Net cash available after interest, debt service and capital expenditure declined by 39.1% to ‐R119 billion in 2022/23.

The review said SOEs are struggling to access capital markets without government guarantees and increasingly request bailouts to service debt and fund turnaround plans, which is unsustainable.

“These bailouts erode policy space, as they require the redirection of resources from key public service priorities, such as education, public safety and criminal justice, to entities that are meant to be financially self-sufficient,” it said.

Borrowing by SOEs in 2023/24 is expected to decline by 61.6% to R36.3 billion from R94.5 billion budgeted in 2022/23.

In aggregate, Eskom and Transnet account for 92.3% or R33.5 billion of planned borrowing for 2023/24.

Eskom generated a loss of R24 billion in 2022/23, with its financial sustainability compromised by poor generating performance, declining sales, the utility’s increasing primary energy costs, escalating municipal arrear debt and high debt service costs.

The review said the power system remains unpredictable and unreliable, with power cuts expected to continue until the capacity shortage of 4,000MW to 6,000MW is addressed.

The Eskom debt relief arrangement in its first year is designed to address financial and operational weaknesses.

IFC partnership

The review said government has been working in partnership with the International Finance Corporation to agree on short-term options for off-balance sheet financing to accelerate private sector investment in transmission without negatively affecting Eskom’s balance sheet and the fiscus.

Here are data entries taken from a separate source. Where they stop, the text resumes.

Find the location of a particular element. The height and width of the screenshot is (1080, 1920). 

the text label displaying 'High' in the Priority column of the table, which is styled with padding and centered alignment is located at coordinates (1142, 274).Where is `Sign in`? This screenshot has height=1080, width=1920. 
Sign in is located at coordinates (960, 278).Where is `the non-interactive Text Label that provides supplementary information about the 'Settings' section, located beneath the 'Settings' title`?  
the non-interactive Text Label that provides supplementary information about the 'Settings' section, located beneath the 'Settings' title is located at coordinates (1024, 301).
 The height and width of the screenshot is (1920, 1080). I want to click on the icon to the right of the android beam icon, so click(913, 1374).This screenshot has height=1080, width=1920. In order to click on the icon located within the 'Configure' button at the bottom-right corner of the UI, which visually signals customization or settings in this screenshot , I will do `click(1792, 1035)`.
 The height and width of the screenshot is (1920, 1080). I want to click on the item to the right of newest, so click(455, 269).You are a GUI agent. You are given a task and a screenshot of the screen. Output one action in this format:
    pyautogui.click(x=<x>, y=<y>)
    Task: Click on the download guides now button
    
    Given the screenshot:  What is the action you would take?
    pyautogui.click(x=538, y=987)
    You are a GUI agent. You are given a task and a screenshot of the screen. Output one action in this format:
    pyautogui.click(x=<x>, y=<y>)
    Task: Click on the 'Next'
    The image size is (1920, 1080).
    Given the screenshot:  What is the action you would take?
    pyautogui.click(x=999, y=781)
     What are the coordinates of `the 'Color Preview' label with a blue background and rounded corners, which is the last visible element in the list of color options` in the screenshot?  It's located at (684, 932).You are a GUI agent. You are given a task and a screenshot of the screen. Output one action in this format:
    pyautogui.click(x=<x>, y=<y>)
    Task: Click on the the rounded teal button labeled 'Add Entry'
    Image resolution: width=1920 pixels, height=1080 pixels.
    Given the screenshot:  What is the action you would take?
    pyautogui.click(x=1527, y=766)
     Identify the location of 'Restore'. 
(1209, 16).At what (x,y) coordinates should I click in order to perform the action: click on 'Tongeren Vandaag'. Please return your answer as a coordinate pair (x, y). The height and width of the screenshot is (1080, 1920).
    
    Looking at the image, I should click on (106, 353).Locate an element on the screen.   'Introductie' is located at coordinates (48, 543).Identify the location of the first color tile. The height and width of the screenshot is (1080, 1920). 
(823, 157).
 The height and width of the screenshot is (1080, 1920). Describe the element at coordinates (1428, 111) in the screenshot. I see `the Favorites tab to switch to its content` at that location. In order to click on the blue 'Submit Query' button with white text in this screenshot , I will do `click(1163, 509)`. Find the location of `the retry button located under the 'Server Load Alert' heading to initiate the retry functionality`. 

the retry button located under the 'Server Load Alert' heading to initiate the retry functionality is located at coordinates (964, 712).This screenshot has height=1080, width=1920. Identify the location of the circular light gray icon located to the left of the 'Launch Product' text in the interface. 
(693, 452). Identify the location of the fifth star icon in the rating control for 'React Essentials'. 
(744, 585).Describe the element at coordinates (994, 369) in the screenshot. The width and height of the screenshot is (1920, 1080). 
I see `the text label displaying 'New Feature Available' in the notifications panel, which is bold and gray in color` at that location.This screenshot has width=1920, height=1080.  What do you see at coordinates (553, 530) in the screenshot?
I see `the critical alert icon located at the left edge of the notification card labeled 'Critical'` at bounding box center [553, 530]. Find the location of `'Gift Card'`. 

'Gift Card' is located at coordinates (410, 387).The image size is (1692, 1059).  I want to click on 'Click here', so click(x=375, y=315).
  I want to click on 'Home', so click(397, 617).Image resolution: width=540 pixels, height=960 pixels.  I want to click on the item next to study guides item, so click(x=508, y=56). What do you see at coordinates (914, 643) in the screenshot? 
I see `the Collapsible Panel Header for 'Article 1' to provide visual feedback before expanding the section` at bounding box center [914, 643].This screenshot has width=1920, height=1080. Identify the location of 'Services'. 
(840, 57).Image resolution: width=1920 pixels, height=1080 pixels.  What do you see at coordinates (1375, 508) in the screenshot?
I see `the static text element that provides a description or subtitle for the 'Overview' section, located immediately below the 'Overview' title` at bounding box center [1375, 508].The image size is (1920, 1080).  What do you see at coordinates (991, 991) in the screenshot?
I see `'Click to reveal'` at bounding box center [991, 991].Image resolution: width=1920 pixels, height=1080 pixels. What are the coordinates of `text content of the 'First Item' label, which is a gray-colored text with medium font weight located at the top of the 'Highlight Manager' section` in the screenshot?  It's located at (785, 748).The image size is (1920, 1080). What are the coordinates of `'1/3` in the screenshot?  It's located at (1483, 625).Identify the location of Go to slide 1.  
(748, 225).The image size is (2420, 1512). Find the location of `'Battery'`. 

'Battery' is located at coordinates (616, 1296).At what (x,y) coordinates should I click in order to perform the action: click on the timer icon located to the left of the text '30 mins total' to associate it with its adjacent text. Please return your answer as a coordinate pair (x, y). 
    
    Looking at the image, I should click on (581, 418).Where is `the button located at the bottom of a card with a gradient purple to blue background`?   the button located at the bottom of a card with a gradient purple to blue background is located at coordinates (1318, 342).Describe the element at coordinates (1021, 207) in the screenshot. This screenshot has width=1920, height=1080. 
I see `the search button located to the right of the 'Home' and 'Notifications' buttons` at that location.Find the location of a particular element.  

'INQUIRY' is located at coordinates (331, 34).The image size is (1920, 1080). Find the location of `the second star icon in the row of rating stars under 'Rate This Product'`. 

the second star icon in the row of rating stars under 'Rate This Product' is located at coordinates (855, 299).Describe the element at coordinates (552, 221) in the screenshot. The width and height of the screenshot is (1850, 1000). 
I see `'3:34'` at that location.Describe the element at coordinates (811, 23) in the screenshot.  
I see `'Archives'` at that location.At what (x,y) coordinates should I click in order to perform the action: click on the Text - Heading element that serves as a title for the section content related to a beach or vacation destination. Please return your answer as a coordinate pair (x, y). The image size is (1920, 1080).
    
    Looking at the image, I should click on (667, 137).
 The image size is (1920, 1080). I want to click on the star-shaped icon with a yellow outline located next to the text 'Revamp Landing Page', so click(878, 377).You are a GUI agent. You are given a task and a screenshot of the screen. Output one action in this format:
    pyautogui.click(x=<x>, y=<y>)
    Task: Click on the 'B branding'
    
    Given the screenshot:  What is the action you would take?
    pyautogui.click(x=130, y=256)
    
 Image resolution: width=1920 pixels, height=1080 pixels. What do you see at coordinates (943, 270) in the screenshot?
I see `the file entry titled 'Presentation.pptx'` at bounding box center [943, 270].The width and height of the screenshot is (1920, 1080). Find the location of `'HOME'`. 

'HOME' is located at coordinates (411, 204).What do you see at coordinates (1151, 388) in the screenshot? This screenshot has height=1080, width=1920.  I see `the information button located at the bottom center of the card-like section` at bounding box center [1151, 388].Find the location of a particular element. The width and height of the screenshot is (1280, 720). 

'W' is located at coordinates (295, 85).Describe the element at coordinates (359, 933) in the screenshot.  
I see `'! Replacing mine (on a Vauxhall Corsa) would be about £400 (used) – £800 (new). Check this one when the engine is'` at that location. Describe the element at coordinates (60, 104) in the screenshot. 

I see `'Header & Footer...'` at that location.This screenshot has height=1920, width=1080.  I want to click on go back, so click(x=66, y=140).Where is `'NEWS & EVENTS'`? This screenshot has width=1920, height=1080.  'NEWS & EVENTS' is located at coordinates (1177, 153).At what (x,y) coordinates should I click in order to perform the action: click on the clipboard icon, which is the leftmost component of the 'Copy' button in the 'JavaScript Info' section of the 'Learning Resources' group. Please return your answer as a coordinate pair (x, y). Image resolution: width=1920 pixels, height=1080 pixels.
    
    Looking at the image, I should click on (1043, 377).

A pilot project will be implemented to test the market appetite for the proposed option, with a request for proposals expected to be issued by end‐July 2024.


The review said Transnet’s performance has been very poor, with operations strained by its deteriorating financial state.

Transnet reported a net loss of R5.7 billion for 2022/23, and its inability to generate sufficient cash from operations has seen total borrowing increase from R122.6 billion at end‐March 2018 to R131.8 billion by end‐December 2023, increasing the burden of interest cost, refinancing risk and liquidity pressures.

The government provided a R47 billion guarantee to Transnet in December 2023 to assist with maturing debt and the implementation of a recovery plan, with the entity granted approval to use only R14 billion of the guarantee between December 2023 and March 2024 to pay off maturing debt.

This is to ensure that Transnet implements the short-term initiatives in the recovery plan and aligns it with the Cabinet‐approved roadmap for freight logistics.

The key areas identified to improve Transnet’s operational performance in the short term include accelerating capital spending on operational equipment, such as port cranes, marine vessels and rail rolling stock, while the rail recovery focuses on allocating capital for the rehabilitation of rail infrastructure and returning older locomotives to service.

In terms of Transnet’s recovery plan to improve its sustainability, it is required to divest non-core assets, reduce its current cost structure and explore alternative funding models for infrastructure and maintenance, including project finance, third‐party access, concessions and joint ventures.


The review said Denel remains unable to fulfil its financial obligation and has not submitted annual financial statements for the last three years despite being allocated R3.4 billion through the Special Appropriation Act in 2022, with conditions related to the implementation of its turnaround plan and future sustainability.